“無非是一些你和戰王的八卦,反正你也早就習慣了不是。”
謝炎似乎并沒有把那些流言放在心上。
在他眼裡,什麼時候自家妹妹不被人編排了,那才是最奇怪的。
誰叫她是京城最有名的花癡呢。
謝千歡卻微微眯起眼睛,道:“哥,我想知道他們是怎麼說我的。”
“咳......你确定?”
“嗯。”
“好罷,那你随我出門一趟,咱們兄妹倆也好久沒有一起走走了。”
謝炎放下手中的茶盞。
他在京城貴族階層裡交際甚廣,是酒樓和茶樓的常客,今日便帶了謝千歡去往一家最熱鬧的茶樓。
謝千歡一直悶在王府裡養傷,難得有機會出門逛街。
看什麼都覺得很新奇。
謝炎也是滿臉寵溺看着她,即使妹妹已嫁為人婦,卻依舊把她當成小孩子似的,無論她看中什麼小玩意兒,當場就豪氣揮手,全部買下來。
于是,謝千歡手裡拿着小糖人,頭上插滿了稀奇古怪的簪子,走進那家茶樓。
剛一坐下來,她就聽見附近的茶客在高聲議論。
“曾經的天下第一花魁蘇瑜兒,如今卻淪落到躲在鄉下養病,真是唏噓,可憐啊!”
“嗨,誰叫那戰王妃有家世有背景,手段又毒辣,蘇瑜兒再美,再有才華,也鬥不過她呀!”
“戰王和蘇瑜兒有情人卻被迫分離,情何以堪......”
“要說那謝千歡才是真正的奇葩,為了追一個男人,連臉皮都不要了,還用各種下作的手段逼走蘇瑜兒,若是我有這樣的女兒,剛生下來就打死她。”
謝千歡挑眉。
怪不得,她父親會被氣到在家裡破口大罵。
誰也忍不了自己的女兒被這樣侮辱。
謝炎歎了口氣,安慰道:“你不必介懷,由得他們去說,反正說破天了也影響不到你戰王妃的地位。”
“凡是流言,肯定都有源頭。”
謝千歡沉吟。
她并沒有被激怒,而是在思考。
蘇瑜兒剛被送往别莊,轉眼間,這些流言就滿天飛了。
這說明,背後定然有人在偷偷散布,試圖形成對她不利的輿論。
蓦地,謝千歡腦海中浮現出一張精明的小臉。
蘇瑜兒的貼身丫鬟——霜晴。
那丫頭明明一直跟随着蘇瑜兒,這次卻沒有陪她去别莊,而是留在了京城。
“哥,我知道是誰在背後抹黑我了,咱們換個隐蔽的位置,今兒個就坐在這裡守株待兔。

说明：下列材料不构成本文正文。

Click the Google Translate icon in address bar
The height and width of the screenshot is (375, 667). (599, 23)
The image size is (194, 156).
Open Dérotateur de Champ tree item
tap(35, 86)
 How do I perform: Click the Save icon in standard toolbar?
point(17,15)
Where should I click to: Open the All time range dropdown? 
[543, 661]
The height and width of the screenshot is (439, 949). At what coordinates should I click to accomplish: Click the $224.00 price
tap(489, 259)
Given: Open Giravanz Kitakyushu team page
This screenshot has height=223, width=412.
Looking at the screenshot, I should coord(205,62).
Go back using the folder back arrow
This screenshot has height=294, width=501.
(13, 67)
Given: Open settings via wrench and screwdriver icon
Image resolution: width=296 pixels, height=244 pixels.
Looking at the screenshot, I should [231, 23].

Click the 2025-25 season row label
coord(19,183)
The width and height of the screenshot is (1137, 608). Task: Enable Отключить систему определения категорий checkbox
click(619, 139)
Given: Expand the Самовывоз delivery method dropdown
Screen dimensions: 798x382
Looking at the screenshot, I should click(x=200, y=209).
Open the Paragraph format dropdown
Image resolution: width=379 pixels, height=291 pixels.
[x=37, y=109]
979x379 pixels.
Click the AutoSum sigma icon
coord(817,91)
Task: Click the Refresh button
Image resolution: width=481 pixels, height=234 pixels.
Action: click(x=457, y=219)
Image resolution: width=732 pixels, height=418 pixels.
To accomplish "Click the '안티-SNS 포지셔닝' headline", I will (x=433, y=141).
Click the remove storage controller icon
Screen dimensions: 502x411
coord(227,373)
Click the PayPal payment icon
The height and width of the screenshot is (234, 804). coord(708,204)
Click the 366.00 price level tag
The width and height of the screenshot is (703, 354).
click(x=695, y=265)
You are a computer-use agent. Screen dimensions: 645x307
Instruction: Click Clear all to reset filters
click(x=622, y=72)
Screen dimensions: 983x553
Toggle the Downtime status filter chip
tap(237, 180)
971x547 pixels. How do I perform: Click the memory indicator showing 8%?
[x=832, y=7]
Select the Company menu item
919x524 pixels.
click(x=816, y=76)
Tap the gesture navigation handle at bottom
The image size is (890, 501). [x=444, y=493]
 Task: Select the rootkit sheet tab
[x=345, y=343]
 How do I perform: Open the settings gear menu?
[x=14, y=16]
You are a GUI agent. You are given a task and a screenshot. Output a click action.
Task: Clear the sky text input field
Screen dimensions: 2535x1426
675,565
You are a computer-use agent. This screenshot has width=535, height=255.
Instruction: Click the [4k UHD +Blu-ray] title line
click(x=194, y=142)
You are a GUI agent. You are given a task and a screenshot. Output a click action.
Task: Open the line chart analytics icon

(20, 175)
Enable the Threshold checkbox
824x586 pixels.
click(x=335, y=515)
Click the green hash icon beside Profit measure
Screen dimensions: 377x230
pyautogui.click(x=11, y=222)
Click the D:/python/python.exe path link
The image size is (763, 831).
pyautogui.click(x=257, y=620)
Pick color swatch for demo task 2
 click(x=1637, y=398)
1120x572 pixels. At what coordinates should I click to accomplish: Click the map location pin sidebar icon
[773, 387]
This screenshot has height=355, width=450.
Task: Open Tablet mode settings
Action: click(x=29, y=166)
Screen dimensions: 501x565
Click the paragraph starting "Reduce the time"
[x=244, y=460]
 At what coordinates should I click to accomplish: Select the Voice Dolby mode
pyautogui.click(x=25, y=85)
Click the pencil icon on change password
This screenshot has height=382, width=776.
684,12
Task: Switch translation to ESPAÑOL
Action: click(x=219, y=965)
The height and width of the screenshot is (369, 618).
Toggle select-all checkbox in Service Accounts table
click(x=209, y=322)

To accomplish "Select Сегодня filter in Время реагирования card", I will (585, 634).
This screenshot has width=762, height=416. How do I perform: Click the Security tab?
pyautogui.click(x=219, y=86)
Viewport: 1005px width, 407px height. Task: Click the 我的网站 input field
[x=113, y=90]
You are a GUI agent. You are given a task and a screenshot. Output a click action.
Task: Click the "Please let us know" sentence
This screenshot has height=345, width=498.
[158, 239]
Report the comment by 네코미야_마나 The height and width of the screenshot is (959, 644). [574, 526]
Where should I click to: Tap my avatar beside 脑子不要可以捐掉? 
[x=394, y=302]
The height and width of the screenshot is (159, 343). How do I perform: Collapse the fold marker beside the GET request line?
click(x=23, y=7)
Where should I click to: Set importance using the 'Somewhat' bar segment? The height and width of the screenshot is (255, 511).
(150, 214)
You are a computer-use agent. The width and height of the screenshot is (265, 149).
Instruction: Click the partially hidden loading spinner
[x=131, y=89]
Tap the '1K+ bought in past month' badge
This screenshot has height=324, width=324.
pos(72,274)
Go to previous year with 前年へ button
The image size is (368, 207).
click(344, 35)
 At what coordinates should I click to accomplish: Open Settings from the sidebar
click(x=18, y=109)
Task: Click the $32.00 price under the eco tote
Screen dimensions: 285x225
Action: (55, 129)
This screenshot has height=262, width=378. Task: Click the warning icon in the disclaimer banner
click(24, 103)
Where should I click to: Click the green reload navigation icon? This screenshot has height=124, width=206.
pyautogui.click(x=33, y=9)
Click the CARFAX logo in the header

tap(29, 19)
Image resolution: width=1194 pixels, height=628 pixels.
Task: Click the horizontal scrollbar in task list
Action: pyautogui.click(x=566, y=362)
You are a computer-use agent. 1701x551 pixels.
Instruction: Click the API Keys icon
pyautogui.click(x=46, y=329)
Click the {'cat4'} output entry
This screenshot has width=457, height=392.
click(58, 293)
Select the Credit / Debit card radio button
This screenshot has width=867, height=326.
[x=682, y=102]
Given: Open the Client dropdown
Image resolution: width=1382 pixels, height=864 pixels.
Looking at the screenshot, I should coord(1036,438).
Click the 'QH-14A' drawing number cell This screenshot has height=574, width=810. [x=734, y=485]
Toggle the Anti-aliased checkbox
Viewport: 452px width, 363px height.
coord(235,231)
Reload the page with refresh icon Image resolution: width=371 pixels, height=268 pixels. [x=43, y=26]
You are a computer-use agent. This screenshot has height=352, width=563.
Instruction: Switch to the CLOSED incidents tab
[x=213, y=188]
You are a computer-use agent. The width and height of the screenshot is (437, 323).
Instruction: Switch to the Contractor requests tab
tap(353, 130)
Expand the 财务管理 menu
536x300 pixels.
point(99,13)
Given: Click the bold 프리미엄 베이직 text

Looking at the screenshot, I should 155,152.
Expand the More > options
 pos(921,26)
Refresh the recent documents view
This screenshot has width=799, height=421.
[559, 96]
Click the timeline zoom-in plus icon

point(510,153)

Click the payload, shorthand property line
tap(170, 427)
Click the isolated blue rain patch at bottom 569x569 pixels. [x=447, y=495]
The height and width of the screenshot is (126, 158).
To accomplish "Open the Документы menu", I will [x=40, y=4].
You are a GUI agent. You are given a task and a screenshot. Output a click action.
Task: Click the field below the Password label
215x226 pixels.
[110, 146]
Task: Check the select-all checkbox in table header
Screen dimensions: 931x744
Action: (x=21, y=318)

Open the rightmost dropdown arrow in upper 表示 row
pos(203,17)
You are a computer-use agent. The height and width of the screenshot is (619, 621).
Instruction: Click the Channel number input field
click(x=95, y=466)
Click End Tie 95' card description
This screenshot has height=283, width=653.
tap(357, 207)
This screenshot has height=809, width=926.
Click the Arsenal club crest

”謝千歡冷笑。
“是麼?聽來甚是有趣。”
謝炎饒有興緻,立刻喊來小二,把座位換成了牆角。
兩人從早上一直坐到了午後。
終于,在茶樓客人最多的時候,謝千歡等來了目标!
果然是霜晴!
隻見她探頭探腦,在人群裡一副鬼鬼祟祟的模樣。
趁着旁人不注意,她伸手抓住店小二的胳膊,把銀兩塞給他,然後在他耳邊悄聲說着什麼。
“那就是蘇瑜兒的丫鬟?太可恨了,一看就知道她沒幹好事,讓哥哥去收拾她!”謝炎挽起袖子就要沖出去。
謝千歡卻拽住了他,低聲道:“别急,我自有辦法。”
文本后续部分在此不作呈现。